My problem with the 'childhood truama causing the development of CFS' is firstly, the vague definition of 'childhood truama'. The Heim et al papers, for example, are so vague, that ANY distressing childhood experience can be classed as 'trauma', and how many people (including the healthy) escape childhood without distress? Again - retrospective reporting of people under stress NOW can lead to introspection not present so much in the so-called 'unstressed'.
Secondly, whatever experiences affect the development of MIND- exactly HOW do they lead to a specific, serious Central Nervous System and other physiological dysfunction from an infection? I contend this has not ever been verified or even tested properly, and possibly never will.
If 'stress' is an 'enabler', it would be occurring for all other disease- because ME/CFS sufferers are not the only people to have had 'stress' in their lives! But with ME/CFS there is a special pleading on sufferers are somehow more 'stressed' and that this CAUSES the illness.
Plus- the emphasis on psychological distress as THE putative 'stressor' ignores that human (and other animal) bodies experience all sorts of physical stress on them.
On top of that - 'stress' theory is now being replaced with 'Negative Affectivity' stories, where people's negative personalities and psychological 'maladaptive' responses to 'stress' are postulated as causing 'CFS'. Kerr's 'stress index' utilised that assumptions as well as 'stress'. There are so many flaws and problems in those theories.
And lastly - even with all these problems, on top of them, childhood trauma/stress/cfs papers have terribly weak correlations at best, and so are massively subject to the logical fallacy of correlation equals causation. PLUS - the cohorts are CDC defined! Just to add another problem into the mix...
Stress as a causative is out.My point is that stress depresses the immune system thus potentially allowing our friend to enter undetected or virtually so.Its sequence similarity to Human DNA is astonishing.The formation of the mind is now pretty well accepted in that it is built on the resonance properties of the effective components of our earliest relationships and how they became represented.

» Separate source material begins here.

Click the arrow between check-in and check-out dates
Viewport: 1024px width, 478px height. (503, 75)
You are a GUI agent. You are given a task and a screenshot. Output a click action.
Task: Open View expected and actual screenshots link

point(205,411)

This will effect cognitive and effective development if this relationship is" sub optimal".It will not have any effect at all as far as I know on susceptibility to infection other than possibly a slightly compromised immune system if anxiety is excessive
.We are still left with the virus as causative
.Trauma as defined in attachment literature can lead to a kind of attachment pattern that will show up in attachment interviews.So the theory that trauma leads to the somataform ME theory could actually be disproved to a certain level of probability.
I note that our psycho bretheren have never dared to attempt this .They have tried anxious attachment styles etc not related to trauma and not the disorganised ones which are.I suspect that they are afraid of what they will find.